# Goal of the exercise
Reproduce every line of the material below word for word, changing nothing.

# Records supplied
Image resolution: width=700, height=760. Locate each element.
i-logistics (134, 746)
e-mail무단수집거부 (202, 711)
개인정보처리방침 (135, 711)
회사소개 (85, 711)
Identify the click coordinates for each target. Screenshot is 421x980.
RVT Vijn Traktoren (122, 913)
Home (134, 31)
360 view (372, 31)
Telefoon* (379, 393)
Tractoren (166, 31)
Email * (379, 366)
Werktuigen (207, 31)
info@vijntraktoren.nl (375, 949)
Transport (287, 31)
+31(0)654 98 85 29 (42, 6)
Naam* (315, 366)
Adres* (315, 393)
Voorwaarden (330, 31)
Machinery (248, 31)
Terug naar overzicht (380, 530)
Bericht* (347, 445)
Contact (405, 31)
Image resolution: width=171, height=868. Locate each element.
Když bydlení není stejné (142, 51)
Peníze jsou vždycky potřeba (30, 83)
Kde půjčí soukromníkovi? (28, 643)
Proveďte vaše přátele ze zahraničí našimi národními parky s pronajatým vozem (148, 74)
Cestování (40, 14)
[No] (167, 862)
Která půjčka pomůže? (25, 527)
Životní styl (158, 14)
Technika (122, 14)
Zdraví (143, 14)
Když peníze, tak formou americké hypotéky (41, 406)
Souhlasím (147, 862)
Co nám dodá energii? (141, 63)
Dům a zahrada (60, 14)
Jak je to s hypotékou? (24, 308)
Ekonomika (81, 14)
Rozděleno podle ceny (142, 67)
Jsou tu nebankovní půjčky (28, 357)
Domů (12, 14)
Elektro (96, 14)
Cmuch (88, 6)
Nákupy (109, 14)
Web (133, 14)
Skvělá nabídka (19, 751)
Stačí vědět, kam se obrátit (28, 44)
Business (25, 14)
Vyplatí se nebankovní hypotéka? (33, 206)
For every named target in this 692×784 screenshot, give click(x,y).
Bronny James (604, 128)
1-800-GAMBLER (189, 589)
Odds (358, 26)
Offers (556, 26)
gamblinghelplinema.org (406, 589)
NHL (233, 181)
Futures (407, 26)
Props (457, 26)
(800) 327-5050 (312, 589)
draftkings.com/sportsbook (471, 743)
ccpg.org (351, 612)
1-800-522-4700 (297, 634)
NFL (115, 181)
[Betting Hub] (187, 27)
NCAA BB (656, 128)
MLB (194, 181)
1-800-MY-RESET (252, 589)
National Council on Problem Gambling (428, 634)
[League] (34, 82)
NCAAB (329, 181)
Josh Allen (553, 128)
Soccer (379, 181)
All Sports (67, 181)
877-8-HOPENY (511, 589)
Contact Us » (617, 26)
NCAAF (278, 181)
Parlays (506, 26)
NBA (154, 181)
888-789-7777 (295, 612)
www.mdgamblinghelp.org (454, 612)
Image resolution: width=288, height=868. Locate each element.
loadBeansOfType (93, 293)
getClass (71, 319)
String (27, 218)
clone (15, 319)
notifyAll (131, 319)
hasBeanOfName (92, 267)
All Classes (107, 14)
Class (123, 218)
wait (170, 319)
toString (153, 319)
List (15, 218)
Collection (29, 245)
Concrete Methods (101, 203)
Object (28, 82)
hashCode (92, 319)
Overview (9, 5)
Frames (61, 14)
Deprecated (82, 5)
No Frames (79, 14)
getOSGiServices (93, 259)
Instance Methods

# The output
Image resolution: width=700, height=760. Locate each element.
i-logistics (134, 746)
e-mail무단수집거부 (202, 711)
개인정보처리방침 (135, 711)
회사소개 (85, 711)
Identify the click coordinates for each target. Screenshot is 421x980.
RVT Vijn Traktoren (122, 913)
Home (134, 31)
360 view (372, 31)
Telefoon* (379, 393)
Tractoren (166, 31)
Email * (379, 366)
Werktuigen (207, 31)
info@vijntraktoren.nl (375, 949)
Transport (287, 31)
+31(0)654 98 85 29 (42, 6)
Naam* (315, 366)
Adres* (315, 393)
Voorwaarden (330, 31)
Machinery (248, 31)
Terug naar overzicht (380, 530)
Bericht* (347, 445)
Contact (405, 31)
Image resolution: width=171, height=868. Locate each element.
Když bydlení není stejné (142, 51)
Peníze jsou vždycky potřeba (30, 83)
Kde půjčí soukromníkovi? (28, 643)
Proveďte vaše přátele ze zahraničí našimi národními parky s pronajatým vozem (148, 74)
Cestování (40, 14)
[No] (167, 862)
Která půjčka pomůže? (25, 527)
Životní styl (158, 14)
Technika (122, 14)
Zdraví (143, 14)
Když peníze, tak formou americké hypotéky (41, 406)
Souhlasím (147, 862)
Co nám dodá energii? (141, 63)
Dům a zahrada (60, 14)
Jak je to s hypotékou? (24, 308)
Ekonomika (81, 14)
Rozděleno podle ceny (142, 67)
Jsou tu nebankovní půjčky (28, 357)
Domů (12, 14)
Elektro (96, 14)
Cmuch (88, 6)
Nákupy (109, 14)
Web (133, 14)
Skvělá nabídka (19, 751)
Stačí vědět, kam se obrátit (28, 44)
Business (25, 14)
Vyplatí se nebankovní hypotéka? (33, 206)
For every named target in this 692×784 screenshot, give click(x,y).
Bronny James (604, 128)
1-800-GAMBLER (189, 589)
Odds (358, 26)
Offers (556, 26)
gamblinghelplinema.org (406, 589)
NHL (233, 181)
Futures (407, 26)
Props (457, 26)
(800) 327-5050 (312, 589)
draftkings.com/sportsbook (471, 743)
ccpg.org (351, 612)
1-800-522-4700 (297, 634)
NFL (115, 181)
[Betting Hub] (187, 27)
NCAA BB (656, 128)
MLB (194, 181)
1-800-MY-RESET (252, 589)
National Council on Problem Gambling (428, 634)
[League] (34, 82)
NCAAB (329, 181)
Josh Allen (553, 128)
Soccer (379, 181)
All Sports (67, 181)
877-8-HOPENY (511, 589)
Contact Us » (617, 26)
NCAAF (278, 181)
Parlays (506, 26)
NBA (154, 181)
888-789-7777 (295, 612)
www.mdgamblinghelp.org (454, 612)
Image resolution: width=288, height=868. Locate each element.
loadBeansOfType (93, 293)
getClass (71, 319)
String (27, 218)
clone (15, 319)
notifyAll (131, 319)
hasBeanOfName (92, 267)
All Classes (107, 14)
Class (123, 218)
wait (170, 319)
toString (153, 319)
List (15, 218)
Collection (29, 245)
Concrete Methods (101, 203)
Object (28, 82)
hashCode (92, 319)
Overview (9, 5)
Frames (61, 14)
Deprecated (82, 5)
No Frames (79, 14)
getOSGiServices (93, 259)
Instance Methods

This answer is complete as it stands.